Semoga Tren Positif Neraca Perdagangan Terus Berlanjut

Kamis, 18 April 2019 – 09:21 WIB
Menteri Perdagangan Enggartiasto Lukita. Foto: Dery Ridwansah/JPC/JPNN

jpnn.com, JAKARTA - Pada tiga bulan pertama 2019, neraca perdagangan Indonesia menunjukkan tren yang cukup positif. Pelaku usaha berharap tren tersebut terjaga sampai kuartal berikutnya.

Pengusaha menganggap pemerintah perlu waspada akan kemungkinan meningkatnya impor seiring tingginya permintaan menjelang Ramadan.

BACA JUGA: Sandi Menyoroti Defisit Neraca Perdagangan, Jokowi Jawab Begini

Secara akumulasi, neraca perdagangan memang terhitung defisit sebesar USD 193,4 juta di kuartal pertama. Namun, pemerintah berharap pelaku industri tak menyikapinya dengan pesimistis. Menteri Perdagangan Enggartiasto Lukita menegaskan, besarnya impor didominasi oleh bahan baku industri. Itu berarti industri dalam negeri tengah menggeliat. '

'Defisit yang pada kuartal pertama ini, yang sekali lagi kami tidak terlalu khawatir karena impornya lebih banyak bahan baku, menunjukkan bahwa pertumbuhan industri ini meningkat,” ujar Enggar seperti diberitakan Jawa Pos.

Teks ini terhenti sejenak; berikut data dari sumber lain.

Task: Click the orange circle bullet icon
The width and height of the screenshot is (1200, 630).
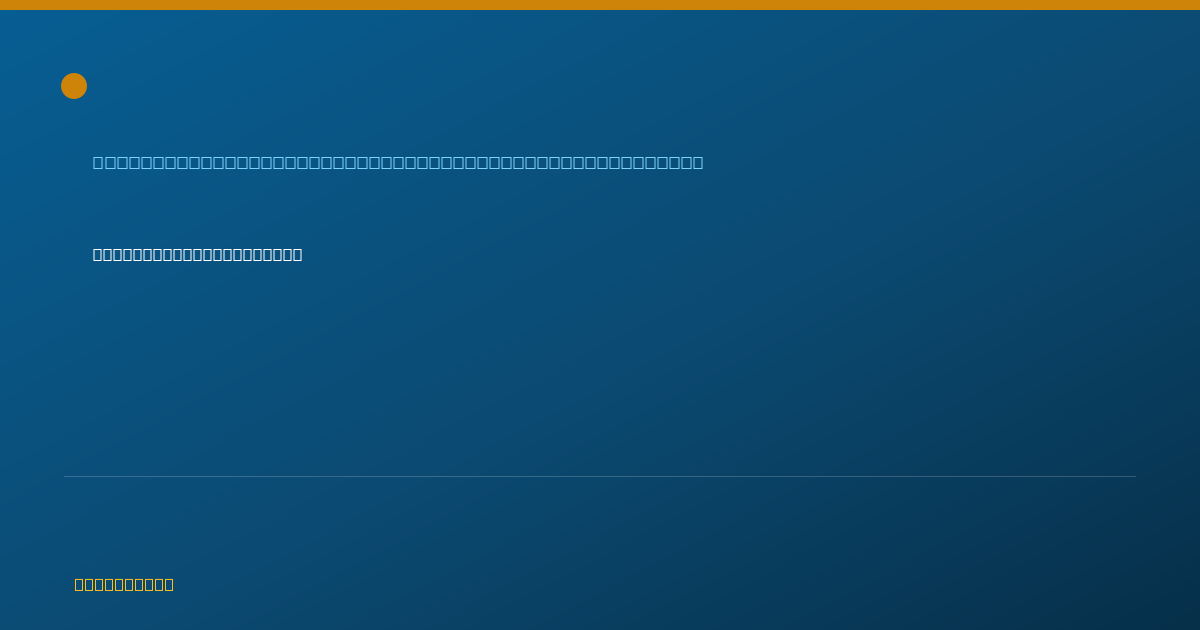Action: click(x=74, y=86)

BACA JUGA: Strategi Pemerintah Pangkas Defisit Neraca Perdagangan

Dengan situasi tersebut, lanjut Enggar, pertumbuhan industri meningkat dari sisi volume, kapasitas, maupun investasi baru. Terutama industri yang ada di Kawasan Ekonomi Khusus. Enggar menyatakan, defisit neraca perdagangan akan terjadi sesaat, namun akan meningkatkan ekspor di kemudian hari. ''Karena yang didorong, selain infrastruktur, juga banyak industri yang berorientasi ekspor,” paparnya.

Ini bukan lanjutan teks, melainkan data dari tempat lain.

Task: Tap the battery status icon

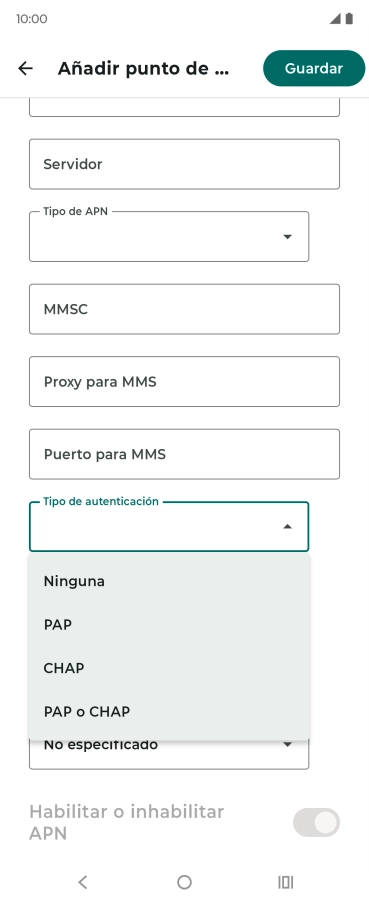Action: pos(349,19)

BACA JUGA: Ekspor Pertanian Jayapura Meningkat Signifikan

BACA JUGA: Neraca Perdagangan Kembali Defisit

Di lain pihak, Wakil Ketua Umum Bidang Perdagangan Internasional Asosiasi Pengusaha Indonesia (Apindo) Shinta Kamdani menyatakan, impor harus diimbangi dengan peningkatan ekspor jelang Ramadan.

”Pemerintah memang butuh waktu untuk pengendalian perdagangan untuk menunjukkan rapor yang positif. Saya lihat saat ini upaya pemerintah sudah berada dalam jalur yang tepat,” ujar Shinta.

Tren peningkatan permintaan domestik memang selalu terjadi pada masa Ramadan. Di berbagai sektor, peningkatan bervariasi antara 30 sampai 70 persen.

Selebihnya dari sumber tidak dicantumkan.